TULSA, OK – La tensión sigue subiendo en la frontera entre México y Estados Unidos, son más inmigrantes de centro américa los que llegaron a Tijuana en los pasados días con la esperanza de conseguir asilo en Estados Unidos. Sin embargo, contra todo pronóstico la situación tomo un cambió drástico el pasado domingo después de que agentes de la patrulla de fronteras de nuestro país arrojaran gases lacrimógenos a mujeres y niños desamparados.  

Los fotos y los videos se volvieron virales en internet, madres conteniendo a sus niños aterrorizados, pequeños corriendo en pañales y sin zapatos intentado huir del gas. El espectáculo de horror mostró una cara de Estados Unidos similar a las que se vieron en Macedonia en el 2016, donde los inmigrantes también fueron embestidos con gas. 

El gobierno mexicano exigió una investigación internacional para estudiar el ataque de gas, condenado por distintos grupos de derechos humanos como Oxfam. “El uso de gas lacrimógeno es una respuesta vergonzosa a un conjunto de seres humanos que sólo buscan protección y un futuro mejor”, dijo Vicki Gass, consejera política para Centro América de  Oxfam America . “Las imágenes de los niños descalzos ahogándose con el gas que tiraban las patrullas de aduanas nos dejaron asombrados. Estos no son los valores de Estados Unidos”. 

Gass y otros defensores de los derechos humanos destacaron que muy a pesar de lo que crea Donald Trump y sus dichos de que los inmigrantes de l caravana son criminales peligrosos, ellos están en su derecho y lo que Estados Unidos está haciendo viola los derechos humanos de los inmigrantes y obstaculiza las leyes y acuerdos internacionales. 

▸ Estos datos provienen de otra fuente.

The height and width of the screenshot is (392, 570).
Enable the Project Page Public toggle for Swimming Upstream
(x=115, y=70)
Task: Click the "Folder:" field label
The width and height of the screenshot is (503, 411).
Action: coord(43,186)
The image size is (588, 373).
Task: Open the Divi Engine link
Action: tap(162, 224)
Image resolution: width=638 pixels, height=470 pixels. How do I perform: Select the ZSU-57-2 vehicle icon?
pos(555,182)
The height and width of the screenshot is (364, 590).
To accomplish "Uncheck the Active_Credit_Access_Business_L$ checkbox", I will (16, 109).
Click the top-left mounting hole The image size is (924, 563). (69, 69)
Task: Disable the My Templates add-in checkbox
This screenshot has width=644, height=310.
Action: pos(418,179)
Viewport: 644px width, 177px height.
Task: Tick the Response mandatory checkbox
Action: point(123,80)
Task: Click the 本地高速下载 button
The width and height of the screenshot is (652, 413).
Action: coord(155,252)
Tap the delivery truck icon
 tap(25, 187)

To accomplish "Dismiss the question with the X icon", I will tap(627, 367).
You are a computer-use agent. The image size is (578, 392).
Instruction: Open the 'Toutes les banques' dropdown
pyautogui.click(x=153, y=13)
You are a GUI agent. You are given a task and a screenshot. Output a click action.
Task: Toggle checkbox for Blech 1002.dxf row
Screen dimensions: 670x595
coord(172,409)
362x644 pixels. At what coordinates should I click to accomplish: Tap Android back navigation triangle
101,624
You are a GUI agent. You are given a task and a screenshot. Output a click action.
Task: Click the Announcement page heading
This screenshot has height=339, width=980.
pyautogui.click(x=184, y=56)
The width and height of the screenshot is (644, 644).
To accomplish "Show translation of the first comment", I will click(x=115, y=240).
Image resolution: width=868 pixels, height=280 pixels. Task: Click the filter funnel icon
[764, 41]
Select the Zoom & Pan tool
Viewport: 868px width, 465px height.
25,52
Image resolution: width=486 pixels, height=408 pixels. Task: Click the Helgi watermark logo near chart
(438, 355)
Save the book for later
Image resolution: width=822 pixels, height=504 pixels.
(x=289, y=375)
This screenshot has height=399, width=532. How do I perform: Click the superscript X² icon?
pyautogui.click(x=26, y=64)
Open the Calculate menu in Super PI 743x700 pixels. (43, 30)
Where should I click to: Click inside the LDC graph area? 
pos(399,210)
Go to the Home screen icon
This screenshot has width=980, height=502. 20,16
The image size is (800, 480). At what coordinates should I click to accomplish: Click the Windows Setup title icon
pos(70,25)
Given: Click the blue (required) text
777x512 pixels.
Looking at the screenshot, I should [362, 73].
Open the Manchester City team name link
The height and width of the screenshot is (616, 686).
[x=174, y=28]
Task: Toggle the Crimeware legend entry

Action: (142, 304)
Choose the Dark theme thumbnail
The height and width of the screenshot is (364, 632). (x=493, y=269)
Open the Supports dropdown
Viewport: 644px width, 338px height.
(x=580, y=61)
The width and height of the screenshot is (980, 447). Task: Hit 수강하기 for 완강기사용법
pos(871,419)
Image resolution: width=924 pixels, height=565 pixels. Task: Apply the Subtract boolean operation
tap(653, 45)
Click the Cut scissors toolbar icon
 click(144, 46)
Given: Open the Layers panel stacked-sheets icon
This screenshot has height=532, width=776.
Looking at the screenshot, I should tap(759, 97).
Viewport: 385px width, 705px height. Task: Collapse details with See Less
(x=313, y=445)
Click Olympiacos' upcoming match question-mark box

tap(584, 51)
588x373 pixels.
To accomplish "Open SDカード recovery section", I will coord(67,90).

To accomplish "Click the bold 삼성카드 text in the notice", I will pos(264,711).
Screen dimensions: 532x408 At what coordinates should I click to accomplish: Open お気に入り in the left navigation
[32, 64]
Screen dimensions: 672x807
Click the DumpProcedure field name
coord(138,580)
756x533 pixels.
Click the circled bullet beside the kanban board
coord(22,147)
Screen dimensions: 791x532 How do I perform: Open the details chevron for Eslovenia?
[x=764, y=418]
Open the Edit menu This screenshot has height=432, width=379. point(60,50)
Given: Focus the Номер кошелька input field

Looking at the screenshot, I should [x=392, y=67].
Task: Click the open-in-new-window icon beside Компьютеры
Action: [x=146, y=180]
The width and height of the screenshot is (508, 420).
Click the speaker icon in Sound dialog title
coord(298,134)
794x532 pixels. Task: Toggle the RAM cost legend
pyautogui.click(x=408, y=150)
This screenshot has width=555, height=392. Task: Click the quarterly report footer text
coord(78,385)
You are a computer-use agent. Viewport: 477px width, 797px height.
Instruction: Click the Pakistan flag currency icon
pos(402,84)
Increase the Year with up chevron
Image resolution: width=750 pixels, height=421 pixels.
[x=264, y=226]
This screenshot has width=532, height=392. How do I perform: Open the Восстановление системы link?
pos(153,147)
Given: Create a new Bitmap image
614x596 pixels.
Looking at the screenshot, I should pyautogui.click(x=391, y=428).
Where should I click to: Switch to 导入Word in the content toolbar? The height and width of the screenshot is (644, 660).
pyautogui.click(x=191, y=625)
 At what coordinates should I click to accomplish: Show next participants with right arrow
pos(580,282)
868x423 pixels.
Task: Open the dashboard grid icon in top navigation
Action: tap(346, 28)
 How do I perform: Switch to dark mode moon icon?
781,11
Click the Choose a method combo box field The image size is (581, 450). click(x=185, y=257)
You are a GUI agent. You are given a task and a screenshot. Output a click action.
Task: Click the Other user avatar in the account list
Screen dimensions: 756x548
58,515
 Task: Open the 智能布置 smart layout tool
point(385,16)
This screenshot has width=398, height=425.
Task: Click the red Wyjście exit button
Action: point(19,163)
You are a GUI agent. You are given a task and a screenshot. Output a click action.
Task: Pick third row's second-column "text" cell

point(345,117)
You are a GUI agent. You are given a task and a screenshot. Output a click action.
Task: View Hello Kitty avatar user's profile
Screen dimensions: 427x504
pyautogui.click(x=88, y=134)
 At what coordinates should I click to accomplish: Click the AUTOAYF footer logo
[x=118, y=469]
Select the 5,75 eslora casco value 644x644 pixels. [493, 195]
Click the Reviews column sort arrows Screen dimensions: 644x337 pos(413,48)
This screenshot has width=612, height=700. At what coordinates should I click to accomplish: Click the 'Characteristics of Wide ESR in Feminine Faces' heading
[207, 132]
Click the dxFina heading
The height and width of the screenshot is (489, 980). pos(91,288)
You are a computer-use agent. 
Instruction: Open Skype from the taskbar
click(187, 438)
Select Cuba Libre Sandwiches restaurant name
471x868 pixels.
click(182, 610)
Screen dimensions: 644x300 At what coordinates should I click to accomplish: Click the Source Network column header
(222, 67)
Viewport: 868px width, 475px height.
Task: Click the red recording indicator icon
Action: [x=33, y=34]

“Quienes están en la frontera están en su derecho legal de solicitar asilo, porque así lo dice la ley americana y las leyes internacionales”, dijo Gass. “En vez de utilizar la violencia contra mujeres, niños y hombres buscando refugio, la administración Trump debería focalizarse en ofrecerles recursos para acelerar el proceso de asilo de manera ordenada”. 

Trump intentó quitarle importancia a la confrontación del domingo asegurando que los agentes de frontera estaban protegiéndose a sí mismos y usaron “una versión de gas lacrimógeno muy débil”, contra las mujeres y los niños cuyo miedo y frustración por la intransigencia americana los llevó a intentar cruzar el puerto de entrada sin pensar. Esta mentira fue desmentida por el comisionado de aduanas y protección de fronteras, , Kevin K. McAleenan,  quien dijo en televisión que se usó “gas estándar que utilizan las agencias de seguridad”. Miembros de la prensa que estaban cubriendo la confrontación describieron el ataque como “extremadamente doloroso. 

Una mujer a la que le arrojaron gas y que estaba con sus hijos le dijo a los reporteros que ella no estaba intentando cruzar la frontera, sólo estaba mirando a metros del lugar donde estaban los agentes de seguridad. 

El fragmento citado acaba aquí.